- **Try it**: For the data below, count the lines that have the string "computer" and state that number by itself.

<<<<

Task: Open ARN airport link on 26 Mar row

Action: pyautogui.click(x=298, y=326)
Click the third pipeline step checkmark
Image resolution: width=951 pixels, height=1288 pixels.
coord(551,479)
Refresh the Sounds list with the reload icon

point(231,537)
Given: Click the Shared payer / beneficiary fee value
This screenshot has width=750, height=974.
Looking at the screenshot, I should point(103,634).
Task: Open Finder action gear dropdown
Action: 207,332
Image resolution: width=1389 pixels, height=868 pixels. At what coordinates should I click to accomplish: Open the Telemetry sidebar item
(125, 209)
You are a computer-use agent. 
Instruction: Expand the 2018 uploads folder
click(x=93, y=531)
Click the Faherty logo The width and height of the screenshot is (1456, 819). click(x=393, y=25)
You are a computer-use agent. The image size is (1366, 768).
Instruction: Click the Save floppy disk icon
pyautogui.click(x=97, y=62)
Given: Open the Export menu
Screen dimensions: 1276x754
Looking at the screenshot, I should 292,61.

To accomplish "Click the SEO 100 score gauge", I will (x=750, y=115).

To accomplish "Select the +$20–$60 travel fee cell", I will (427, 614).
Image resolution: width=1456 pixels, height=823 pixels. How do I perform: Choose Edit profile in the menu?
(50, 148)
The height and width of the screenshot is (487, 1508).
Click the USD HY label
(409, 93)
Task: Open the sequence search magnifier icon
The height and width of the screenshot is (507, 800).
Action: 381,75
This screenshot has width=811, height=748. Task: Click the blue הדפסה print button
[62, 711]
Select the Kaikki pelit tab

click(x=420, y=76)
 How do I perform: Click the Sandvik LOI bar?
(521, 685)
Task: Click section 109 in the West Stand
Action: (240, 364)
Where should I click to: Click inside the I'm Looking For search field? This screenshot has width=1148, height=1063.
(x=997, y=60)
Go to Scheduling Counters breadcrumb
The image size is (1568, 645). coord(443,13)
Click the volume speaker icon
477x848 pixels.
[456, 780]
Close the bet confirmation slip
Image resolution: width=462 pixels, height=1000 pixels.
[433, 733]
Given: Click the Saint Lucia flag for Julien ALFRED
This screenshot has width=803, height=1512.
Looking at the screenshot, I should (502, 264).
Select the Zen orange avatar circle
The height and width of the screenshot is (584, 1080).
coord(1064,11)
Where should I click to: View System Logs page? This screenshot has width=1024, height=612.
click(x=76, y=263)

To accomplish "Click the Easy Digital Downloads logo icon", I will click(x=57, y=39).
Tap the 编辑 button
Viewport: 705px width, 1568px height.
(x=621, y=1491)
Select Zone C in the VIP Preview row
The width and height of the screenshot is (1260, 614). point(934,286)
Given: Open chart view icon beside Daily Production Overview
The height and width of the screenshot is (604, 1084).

>>>>

- **Answer for the task**: 2